На коралловом берегу Индии
Проливает он свою кровь, или в Судане,
Чтобы реял наш флаг, он сражается и умирает,
Каждым дюймом своего тела солдат и мужчина.

Связь между этим видом развлечения и большими имперскими выставками того периода была тесной. Предназначенное некогда для внешнеполитических и образовательных целей (образцом была Большая выставка 1851 года, устроенная принцем Альбертом), к 80-м годам проходило скорее по ведомству пропаганды и развлечений. В частности, феерии импресарио Имре Киральфи — “Индийская империя” (1895)) “Еще более великая Британия” (1899) и “Имперский интернационал” (1909) —устраивались ради денег. Они “торговали” экзотикой: зулусские воины были главным хитом на выставке 1899 года. Империя стала походить на цирк.

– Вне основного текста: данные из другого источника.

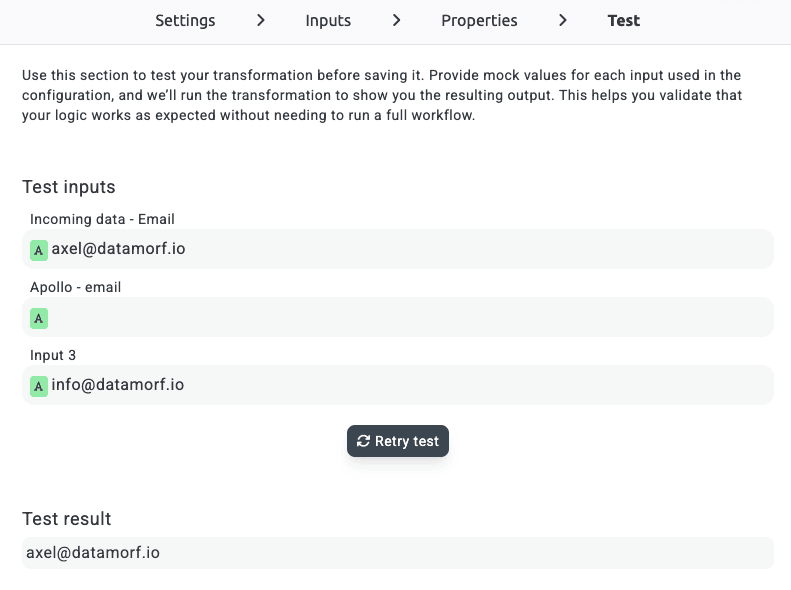The width and height of the screenshot is (791, 590).
Task: Go to the Properties step
Action: 479,20
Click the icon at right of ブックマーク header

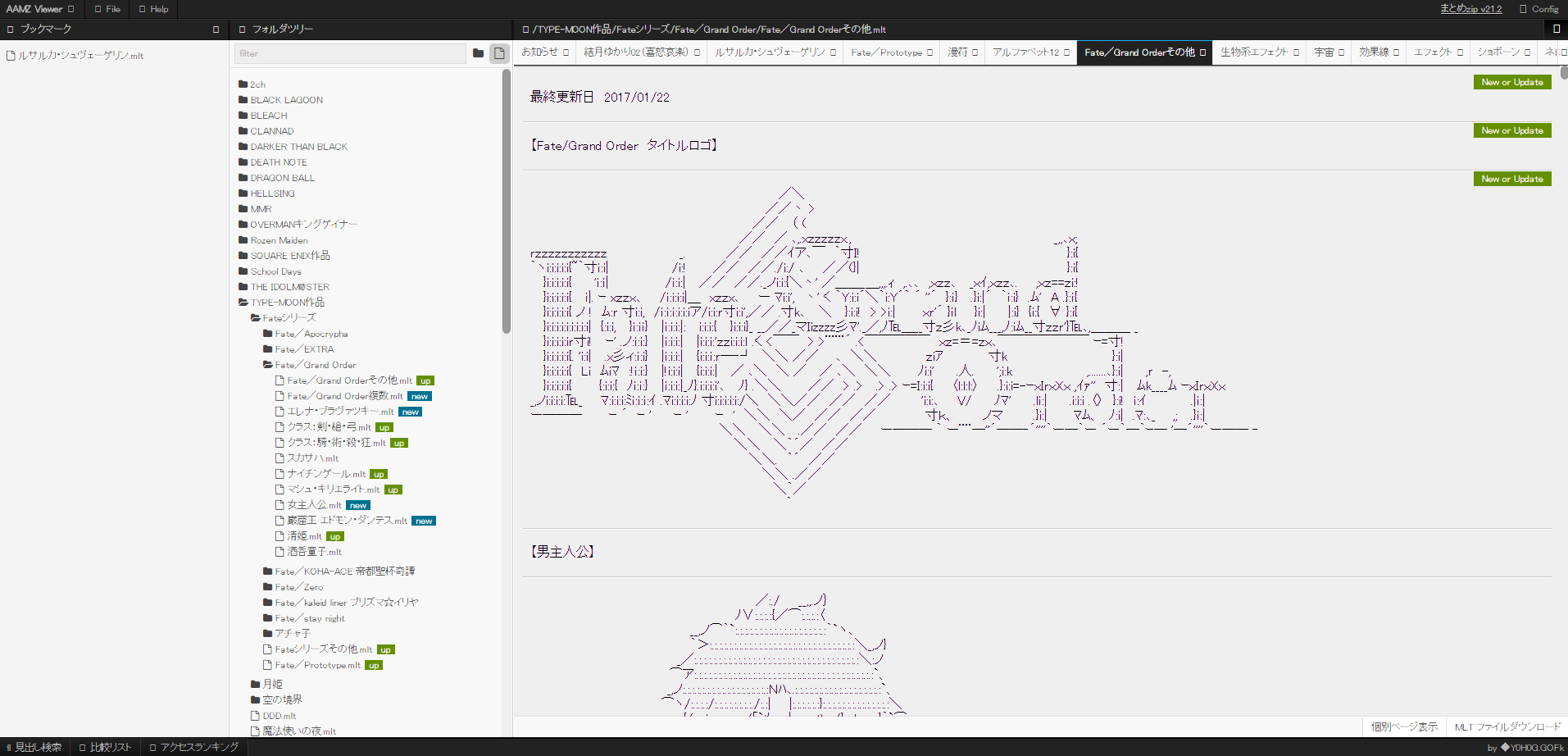click(x=216, y=30)
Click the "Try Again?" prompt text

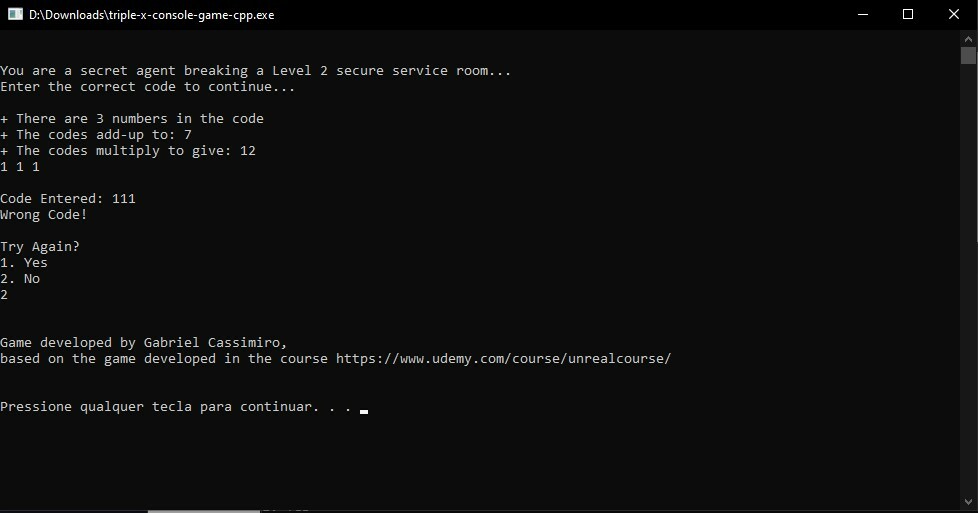tap(40, 247)
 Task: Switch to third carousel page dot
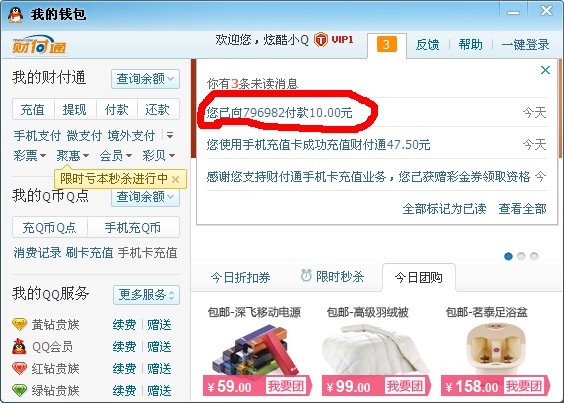click(534, 256)
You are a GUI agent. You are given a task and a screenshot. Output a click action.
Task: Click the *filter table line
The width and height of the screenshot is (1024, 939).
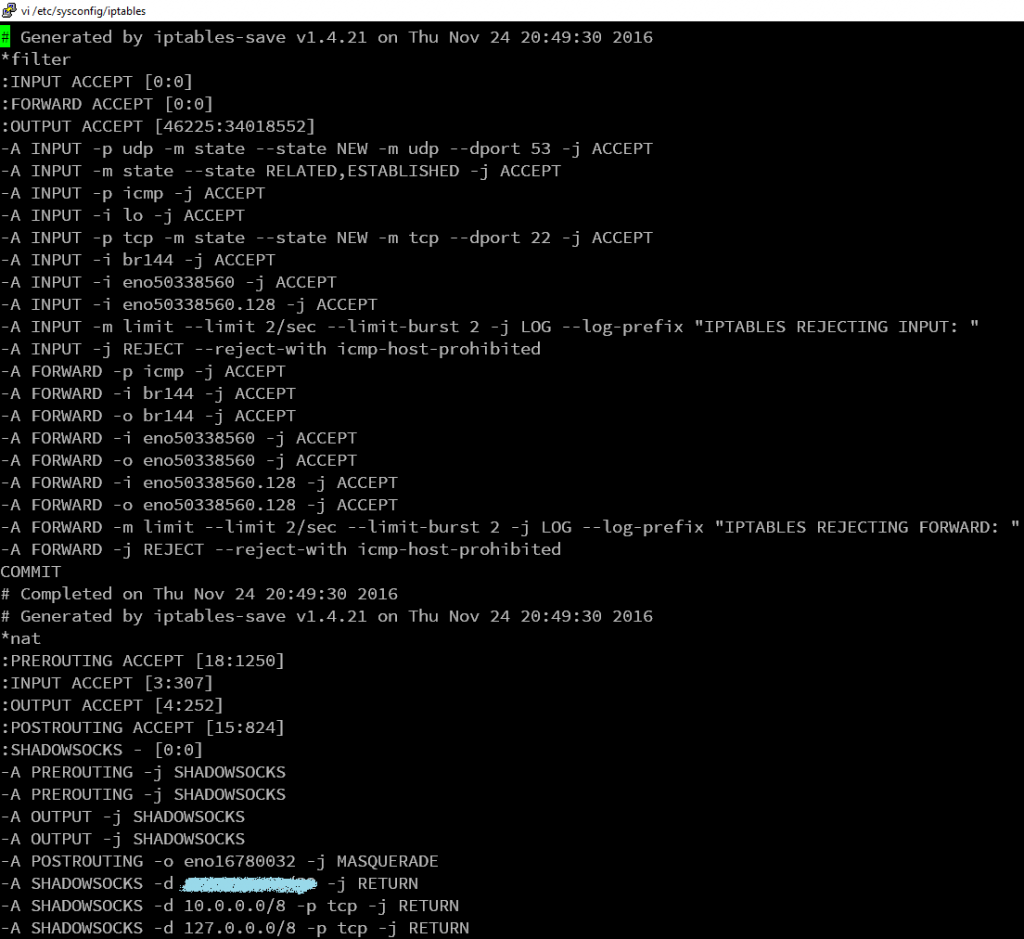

Но успехом на родине имперская идея обязана в первую очередь прессе. Вероятно, никто не знал лучше Альфреда Хармсворта, с 1905 года лорда Нортклифа, как удовлетворить общественный аппетит на громкие истории. Хармсворт, родом из Дублина, изучил свое ремесло в новаторском издании “Иллюстрейтед Лондон ньюс” и заработал целое состояние. Иллюстрации, крупные заголовки, подарки от фирмы и материалы с продолжением сделали сначала “Ивнинг ньюс”, а после “Дейли мейл” и “Дейли миррор” непреодолимо привлекательными для нового сорта читателей, принадлежащих к мелкой буржуазии (как для мужчин, так и для женщин). Нортклифф быстро открыл ценовую эластичность спроса на газеты, снизив цену “Таймс” после ее приобретения в 1908 году. Но успех газетам Нортклифа обеспечило прежде всего содержание статей. То, что “Дейли мейл” впервые продала более миллиона экземпляров в 1899 году, во время войны с бурами, не было случайностью. Один из ее редакторов так ответил на вопрос, что позволяет продавать газету:

Первый ответ — война. Она не только поставляет новости, но рождает спрос на них. Войне и всему, что к ней относится, так глубоко присуще свойство завораживать, что… газете нужно только написать “Большое сражение!”, и ее продажи тотчас вырастут.

Другой сотрудник Нортклифа оценил “глубину и объем общественного интереса к имперским вопросам” как “одну из великих сил, почти неиспользованную прессой”. “Если Киплинга можно назвать голосом империи в английской литературе, — прибавил он, — то о нас [“Дейли мейл”] можно сказать, что мы являемся голосом империи в лондонской журналистике”. Рецепт Нортклифа был прост: “Британский народ получает удовольствие от Героя и от Ненависти”.

С самого начала газеты Нортклифа тяготели к правым политикам. Но империю можно было поддерживать и слева. Уильям Т. Стид (унаследовал “Пэлл-Мэлл гэзетт” от Джона Морли, горячего сторонника Гладстона, и основал “Ревю оф ревюс”) описал себя так: “Империалист плюс десять заповедей и здравый смысл”. У Стида было множество увлечений. Его внимание привлекали мирная конференция в Гааге в 1899 году, проект единой европейской валюты, борьба с “белой работорговлей” (в переводе с викторианского — проституцией), но в первую очередь — идея “всемирного прогресса”, немыслимого без Британской империи. В глазах таких людей, как Стид, империя была выше партийной политики.